A simpler design could reduce the cost of solar power generated by concentrating sunlight on Stirling engines.
July 28, 2009

Stirling Energy Systems (SES), based in Phoenix, has decreased the complexity and cost of its technology for converting the heat in sunlight into electricity, allowing for high-volume production. It will begin building very large solar-power plants using its equipment as soon as next year.

Sun catchers: This is the latest design of a system for focusing sunlight on a Stirling engine to generate electricity.

The company is currently building a 1.5-megawatt, 60-unit demonstration plant that will use the company’s latest design. Stirling expects to finish that project by the end of the year. It also has contracts with two California utilities to supply a total of 800 megawatts of solar power in Southern California. The first of the plants that will supply this power could be built starting the middle of next year, pending government permits and loan guarantees from the U.S. Department of Energy (DOE).

The projects are part of a resurgence in what’s known as solar thermal power. Various solar thermal technologies were developed starting in the 1970s, but a breakdown in government funding and incentives caused them to stall before they reached a scale of production large enough to drive down costs and allow them to compete with conventional sources of electricity. “It was a classic problem with solar. The market support to bring solar to high volume wasn’t there,” says Ian Simington, the chairman of SES and chief executive of the solar division of NTR, a company based in Dublin, Ireland, that bought a controlling share of SES last year.

Recent state mandates and incentives for renewable energy have led to a new push to commercialize the technology. There are over six gigawatts of concentrated solar power under contract in the southwestern United States right now, says Thomas Mancini, program manager for concentrated-solar-power technology at Sandia National Laboratory in Albuquerque, NM. That’s equivalent to about six nuclear-power plants. BrightSource Energy has contracts to provide 2.6 gigawatts of solar power with concentrated solar power (a previous version of this story cited only one of two 1.3 gigawatt contracts), and Solar Millenium has announced a project that would generate nearly one gigawatt of power.

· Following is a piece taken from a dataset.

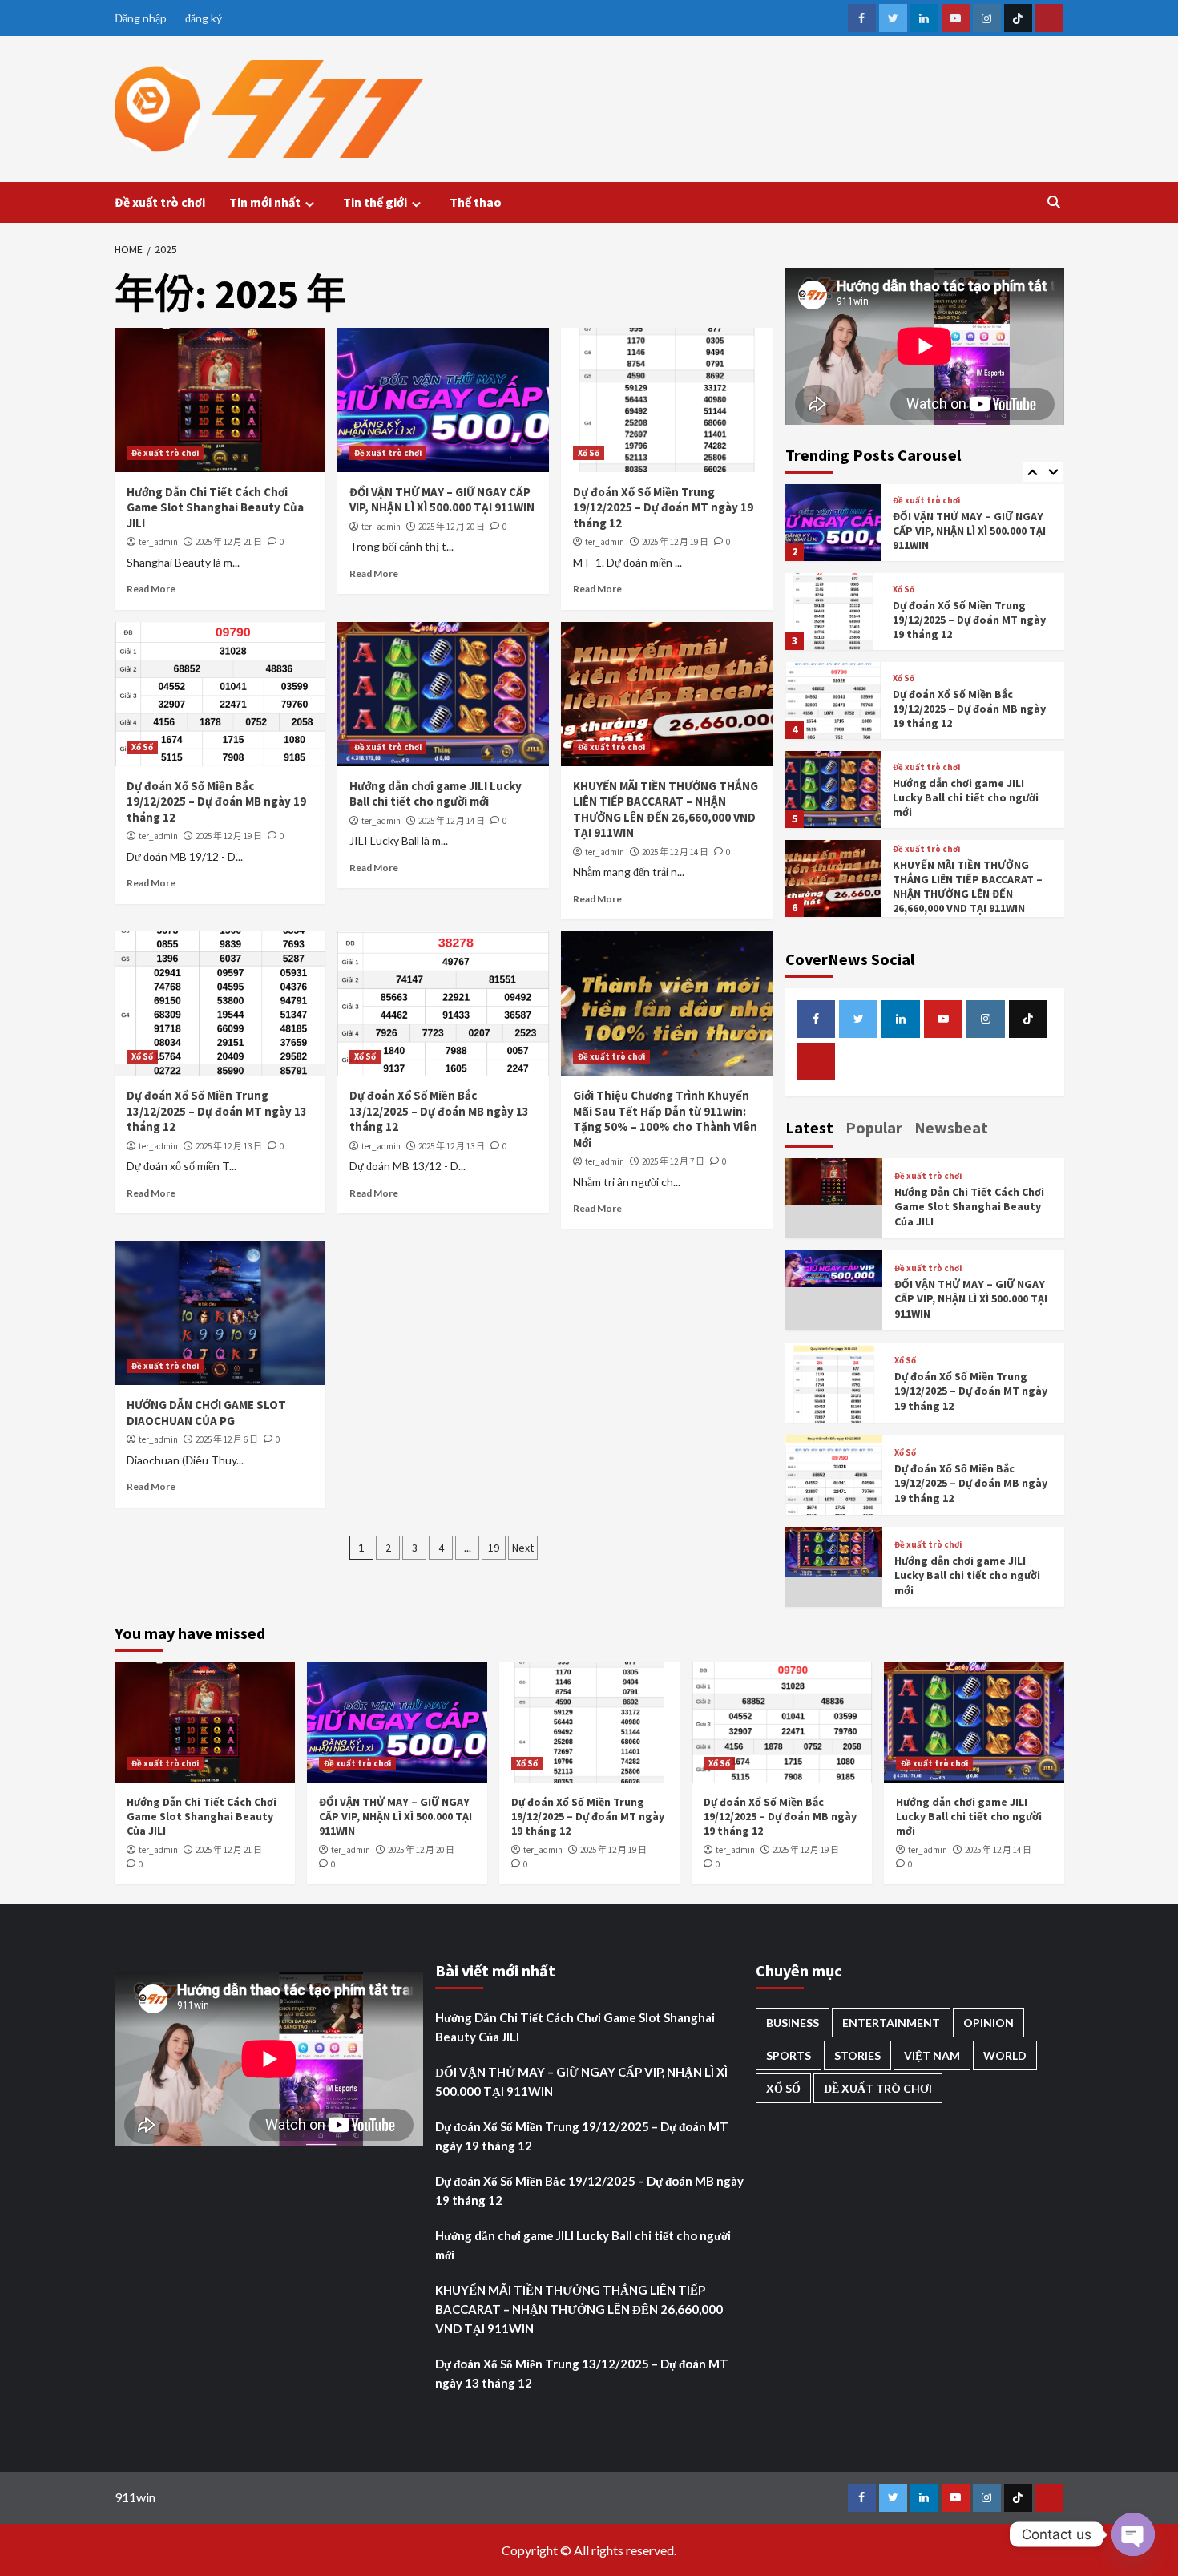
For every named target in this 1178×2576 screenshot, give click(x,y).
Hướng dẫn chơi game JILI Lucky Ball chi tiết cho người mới (435, 794)
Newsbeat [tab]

Stirling Energy Systems technology uses 12-meter-wide mirrors in the shape of a parabolic dish to concentrate sunlight onto a Stirling engine. The difference in temperature between the hot and cool sides of the engine is used to drive pistons and generate 25,000 watts of electricity. The first phase of the company’s large-scale projects will use 12,000 of these dishes to generate 300 megawatts of power. Simington expects electricity from the systems to cost between 12 and 15 cents per kilowatt hour, higher than the cheapest sources of electricity–such as coal-fired power plants–but competitive in many markets, especially in the afternoon, when prices are highest.

Earlier this month the company unveiled its production design. Compared to several prototypes that have been tested for several years at Sandia National Laboratory, the new design cuts about two metric tons from the weight of each dish and reduces the number of mirrors in each from 80 to 40. The simplified design can be built in large quantities using equipment in existing factories for automobiles.

The company’s design has certain advantages over other approaches to concentrated solar power. In other systems, heat is collected over a large area and used to drive turbines in a central facility. These turbines require large amounts of water for cooling, Mancini says, whereas the SES system uses a closed-radiator system that doesn’t consume water. Water use is an important consideration for solar thermal technologies, Mancini adds, since they work best in areas with a lot of direct sunlight–that is, in deserts. (These concentrated-solar-power systems are quite different from solar water heaters used in homes.)

Another advantage of the SES system is its modularity. With other approaches, the entire solar collection and generation system has to be in place to start generating electricity. With the Stirling engine system, power can come online as the dishes are installed, and more generating capacity can easily be added by building more dishes, without any need to enlarge a central generating plant.

But the system also has a significant disadvantage. Other solar thermal power plants collect heat in a central place where it can easily be stored, making it possible to generate electricity when the sun isn’t shining. “There’s no obvious way to do this with the dishes,” Mancini says.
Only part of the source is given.